(Stored data entries)
- - -
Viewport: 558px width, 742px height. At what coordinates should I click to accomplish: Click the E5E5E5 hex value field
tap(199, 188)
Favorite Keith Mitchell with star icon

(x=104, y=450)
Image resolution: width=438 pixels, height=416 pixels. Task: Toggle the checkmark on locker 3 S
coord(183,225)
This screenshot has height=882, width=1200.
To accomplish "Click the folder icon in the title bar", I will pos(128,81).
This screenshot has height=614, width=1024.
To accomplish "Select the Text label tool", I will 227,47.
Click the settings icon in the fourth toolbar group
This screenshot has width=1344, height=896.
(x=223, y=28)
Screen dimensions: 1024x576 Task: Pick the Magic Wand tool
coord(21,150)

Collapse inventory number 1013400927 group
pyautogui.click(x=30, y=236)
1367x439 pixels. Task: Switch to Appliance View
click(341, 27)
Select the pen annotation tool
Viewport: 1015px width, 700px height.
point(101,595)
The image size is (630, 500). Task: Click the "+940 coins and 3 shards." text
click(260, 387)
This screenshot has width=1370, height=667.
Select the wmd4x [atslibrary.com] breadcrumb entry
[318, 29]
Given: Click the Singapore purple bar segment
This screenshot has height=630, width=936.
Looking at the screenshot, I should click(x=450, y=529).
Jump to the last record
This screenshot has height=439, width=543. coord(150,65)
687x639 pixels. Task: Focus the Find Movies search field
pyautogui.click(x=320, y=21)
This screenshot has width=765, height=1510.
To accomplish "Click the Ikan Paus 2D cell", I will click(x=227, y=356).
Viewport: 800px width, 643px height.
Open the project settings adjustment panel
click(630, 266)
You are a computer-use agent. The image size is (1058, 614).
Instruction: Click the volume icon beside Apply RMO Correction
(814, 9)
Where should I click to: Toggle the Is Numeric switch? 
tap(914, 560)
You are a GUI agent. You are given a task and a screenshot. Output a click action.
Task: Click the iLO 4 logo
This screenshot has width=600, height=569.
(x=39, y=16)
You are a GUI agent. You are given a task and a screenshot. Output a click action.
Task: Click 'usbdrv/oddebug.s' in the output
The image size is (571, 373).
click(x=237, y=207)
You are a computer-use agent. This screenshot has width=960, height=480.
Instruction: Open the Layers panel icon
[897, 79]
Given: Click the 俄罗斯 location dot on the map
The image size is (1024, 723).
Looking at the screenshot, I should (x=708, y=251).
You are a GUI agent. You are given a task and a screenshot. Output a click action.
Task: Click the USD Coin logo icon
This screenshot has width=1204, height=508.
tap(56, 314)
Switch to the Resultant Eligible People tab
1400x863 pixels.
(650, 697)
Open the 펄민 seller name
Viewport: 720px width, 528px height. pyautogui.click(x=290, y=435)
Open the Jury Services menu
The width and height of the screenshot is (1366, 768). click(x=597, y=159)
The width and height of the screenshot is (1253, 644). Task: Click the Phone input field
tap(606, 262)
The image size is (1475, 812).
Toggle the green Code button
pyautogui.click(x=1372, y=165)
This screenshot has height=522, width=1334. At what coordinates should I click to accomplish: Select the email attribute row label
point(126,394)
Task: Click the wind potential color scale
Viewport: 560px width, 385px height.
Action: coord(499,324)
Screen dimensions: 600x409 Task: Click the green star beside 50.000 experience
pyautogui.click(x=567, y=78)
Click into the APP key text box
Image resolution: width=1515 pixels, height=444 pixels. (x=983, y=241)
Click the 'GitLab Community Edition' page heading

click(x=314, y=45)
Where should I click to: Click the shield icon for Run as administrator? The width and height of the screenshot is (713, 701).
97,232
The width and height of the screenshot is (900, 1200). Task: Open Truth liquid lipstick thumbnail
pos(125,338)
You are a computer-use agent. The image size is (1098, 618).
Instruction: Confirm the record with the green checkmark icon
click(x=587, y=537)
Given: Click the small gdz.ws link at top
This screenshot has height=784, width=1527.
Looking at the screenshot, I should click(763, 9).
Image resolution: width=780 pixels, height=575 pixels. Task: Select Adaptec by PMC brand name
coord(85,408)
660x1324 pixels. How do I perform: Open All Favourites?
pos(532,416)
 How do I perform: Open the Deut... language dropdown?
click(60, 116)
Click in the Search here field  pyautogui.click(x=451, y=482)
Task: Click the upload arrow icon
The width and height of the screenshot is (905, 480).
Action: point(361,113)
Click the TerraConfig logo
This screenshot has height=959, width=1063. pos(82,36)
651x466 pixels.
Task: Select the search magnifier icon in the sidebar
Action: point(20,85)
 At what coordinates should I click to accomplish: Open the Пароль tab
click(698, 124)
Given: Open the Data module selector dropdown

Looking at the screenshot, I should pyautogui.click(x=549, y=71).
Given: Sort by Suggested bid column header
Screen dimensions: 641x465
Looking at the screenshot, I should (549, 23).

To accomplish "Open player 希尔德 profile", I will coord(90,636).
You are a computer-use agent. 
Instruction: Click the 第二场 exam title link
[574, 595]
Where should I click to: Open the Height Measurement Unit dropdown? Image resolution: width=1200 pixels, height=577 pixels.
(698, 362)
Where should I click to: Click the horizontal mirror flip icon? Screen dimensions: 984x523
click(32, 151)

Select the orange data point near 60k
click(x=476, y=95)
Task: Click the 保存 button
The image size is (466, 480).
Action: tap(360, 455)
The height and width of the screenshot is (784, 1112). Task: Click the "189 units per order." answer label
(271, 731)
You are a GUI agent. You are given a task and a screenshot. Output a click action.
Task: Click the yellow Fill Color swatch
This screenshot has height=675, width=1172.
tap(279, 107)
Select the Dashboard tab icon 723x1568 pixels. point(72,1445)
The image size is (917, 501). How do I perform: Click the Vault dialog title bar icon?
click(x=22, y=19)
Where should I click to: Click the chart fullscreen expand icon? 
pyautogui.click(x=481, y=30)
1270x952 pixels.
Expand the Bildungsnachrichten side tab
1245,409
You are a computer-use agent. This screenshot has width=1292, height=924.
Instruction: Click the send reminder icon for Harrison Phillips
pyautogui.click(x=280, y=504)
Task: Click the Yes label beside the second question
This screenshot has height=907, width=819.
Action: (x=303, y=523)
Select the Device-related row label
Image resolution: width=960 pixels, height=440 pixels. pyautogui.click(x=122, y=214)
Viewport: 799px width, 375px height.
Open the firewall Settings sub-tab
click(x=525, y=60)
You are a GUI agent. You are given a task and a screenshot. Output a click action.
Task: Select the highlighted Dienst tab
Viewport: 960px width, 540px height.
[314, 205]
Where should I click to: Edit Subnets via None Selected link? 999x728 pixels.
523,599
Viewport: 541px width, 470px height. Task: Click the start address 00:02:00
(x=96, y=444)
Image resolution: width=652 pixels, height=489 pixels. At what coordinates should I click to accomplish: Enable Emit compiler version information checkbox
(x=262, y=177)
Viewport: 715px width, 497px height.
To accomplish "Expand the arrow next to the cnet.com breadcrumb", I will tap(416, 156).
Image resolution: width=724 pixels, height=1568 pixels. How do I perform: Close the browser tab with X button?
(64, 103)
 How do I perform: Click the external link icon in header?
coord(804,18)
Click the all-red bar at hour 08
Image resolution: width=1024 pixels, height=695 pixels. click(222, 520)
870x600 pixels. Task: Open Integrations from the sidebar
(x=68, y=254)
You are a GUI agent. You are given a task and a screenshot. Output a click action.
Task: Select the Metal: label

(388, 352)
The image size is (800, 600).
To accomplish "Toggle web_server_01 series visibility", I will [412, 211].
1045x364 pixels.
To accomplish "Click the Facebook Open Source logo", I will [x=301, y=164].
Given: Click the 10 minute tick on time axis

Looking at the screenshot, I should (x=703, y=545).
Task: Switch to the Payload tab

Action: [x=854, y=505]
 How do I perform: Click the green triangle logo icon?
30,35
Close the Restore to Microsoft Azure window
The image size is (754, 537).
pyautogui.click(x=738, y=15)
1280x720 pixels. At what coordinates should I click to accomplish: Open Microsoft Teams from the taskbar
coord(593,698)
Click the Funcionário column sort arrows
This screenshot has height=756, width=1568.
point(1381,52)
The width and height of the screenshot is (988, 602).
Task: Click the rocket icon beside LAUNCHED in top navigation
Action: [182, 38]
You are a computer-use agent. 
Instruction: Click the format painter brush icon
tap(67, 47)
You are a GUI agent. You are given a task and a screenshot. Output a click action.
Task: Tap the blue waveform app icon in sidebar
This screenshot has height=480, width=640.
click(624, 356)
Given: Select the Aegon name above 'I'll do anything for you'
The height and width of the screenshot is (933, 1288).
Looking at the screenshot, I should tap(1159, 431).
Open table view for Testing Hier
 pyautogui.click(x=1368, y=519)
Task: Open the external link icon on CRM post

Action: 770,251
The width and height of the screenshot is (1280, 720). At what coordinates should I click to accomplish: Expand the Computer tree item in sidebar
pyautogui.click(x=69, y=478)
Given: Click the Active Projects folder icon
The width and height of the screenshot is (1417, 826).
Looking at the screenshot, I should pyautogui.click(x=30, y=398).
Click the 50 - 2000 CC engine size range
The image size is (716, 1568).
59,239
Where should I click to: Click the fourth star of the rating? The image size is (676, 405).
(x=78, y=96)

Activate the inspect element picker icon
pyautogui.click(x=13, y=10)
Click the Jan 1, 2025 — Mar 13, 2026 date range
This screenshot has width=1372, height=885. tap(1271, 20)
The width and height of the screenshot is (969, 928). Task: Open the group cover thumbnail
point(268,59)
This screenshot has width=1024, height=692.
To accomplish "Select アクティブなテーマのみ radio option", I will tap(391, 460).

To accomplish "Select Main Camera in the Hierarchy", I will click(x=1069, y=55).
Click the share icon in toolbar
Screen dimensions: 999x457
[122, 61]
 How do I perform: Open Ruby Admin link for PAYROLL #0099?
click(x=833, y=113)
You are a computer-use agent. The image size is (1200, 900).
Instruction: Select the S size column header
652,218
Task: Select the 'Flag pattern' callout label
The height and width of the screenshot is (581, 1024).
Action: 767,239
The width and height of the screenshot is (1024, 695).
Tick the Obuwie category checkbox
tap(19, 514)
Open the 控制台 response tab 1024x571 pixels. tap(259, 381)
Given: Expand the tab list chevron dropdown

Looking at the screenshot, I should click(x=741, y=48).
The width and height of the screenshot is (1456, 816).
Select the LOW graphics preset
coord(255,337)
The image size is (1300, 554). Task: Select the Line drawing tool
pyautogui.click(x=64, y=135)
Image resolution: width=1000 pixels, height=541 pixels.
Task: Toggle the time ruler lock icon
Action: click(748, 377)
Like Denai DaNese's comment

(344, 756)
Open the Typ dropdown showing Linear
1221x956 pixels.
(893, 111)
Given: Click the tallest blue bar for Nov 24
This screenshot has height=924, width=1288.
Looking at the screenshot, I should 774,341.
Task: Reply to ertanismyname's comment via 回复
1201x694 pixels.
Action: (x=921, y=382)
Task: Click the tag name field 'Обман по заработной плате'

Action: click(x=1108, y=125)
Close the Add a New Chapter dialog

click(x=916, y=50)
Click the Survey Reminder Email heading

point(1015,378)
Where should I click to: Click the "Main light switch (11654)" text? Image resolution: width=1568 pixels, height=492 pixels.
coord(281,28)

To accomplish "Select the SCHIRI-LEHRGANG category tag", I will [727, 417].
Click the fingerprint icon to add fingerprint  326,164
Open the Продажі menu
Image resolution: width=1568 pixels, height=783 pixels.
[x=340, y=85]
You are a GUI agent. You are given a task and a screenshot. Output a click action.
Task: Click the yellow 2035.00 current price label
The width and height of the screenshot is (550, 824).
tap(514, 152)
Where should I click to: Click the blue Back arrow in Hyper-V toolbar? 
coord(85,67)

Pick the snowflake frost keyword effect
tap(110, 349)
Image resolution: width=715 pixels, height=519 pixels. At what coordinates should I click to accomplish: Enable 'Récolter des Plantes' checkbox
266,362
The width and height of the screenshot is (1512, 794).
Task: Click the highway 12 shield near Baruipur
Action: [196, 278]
- - -
• **Task details**
In restating the data, begin at its first line, reproduce each line word for word, and conclude with the line that contains "You are a computer-use agent. The image size is (1058, 614).".

• **Reply to the task**
Viewport: 558px width, 742px height. At what coordinates should I click to accomplish: Click the E5E5E5 hex value field
tap(199, 188)
Favorite Keith Mitchell with star icon

(x=104, y=450)
Image resolution: width=438 pixels, height=416 pixels. Task: Toggle the checkmark on locker 3 S
coord(183,225)
This screenshot has height=882, width=1200.
To accomplish "Click the folder icon in the title bar", I will pos(128,81).
This screenshot has height=614, width=1024.
To accomplish "Select the Text label tool", I will 227,47.
Click the settings icon in the fourth toolbar group
This screenshot has width=1344, height=896.
(x=223, y=28)
Screen dimensions: 1024x576 Task: Pick the Magic Wand tool
coord(21,150)

Collapse inventory number 1013400927 group
pyautogui.click(x=30, y=236)
1367x439 pixels. Task: Switch to Appliance View
click(341, 27)
Select the pen annotation tool
Viewport: 1015px width, 700px height.
point(101,595)
The image size is (630, 500). Task: Click the "+940 coins and 3 shards." text
click(260, 387)
This screenshot has width=1370, height=667.
Select the wmd4x [atslibrary.com] breadcrumb entry
[318, 29]
Given: Click the Singapore purple bar segment
This screenshot has height=630, width=936.
Looking at the screenshot, I should click(x=450, y=529).
Jump to the last record
This screenshot has height=439, width=543. coord(150,65)
687x639 pixels. Task: Focus the Find Movies search field
pyautogui.click(x=320, y=21)
This screenshot has width=765, height=1510.
To accomplish "Click the Ikan Paus 2D cell", I will click(x=227, y=356).
Viewport: 800px width, 643px height.
Open the project settings adjustment panel
click(630, 266)
You are a computer-use agent. The image size is (1058, 614).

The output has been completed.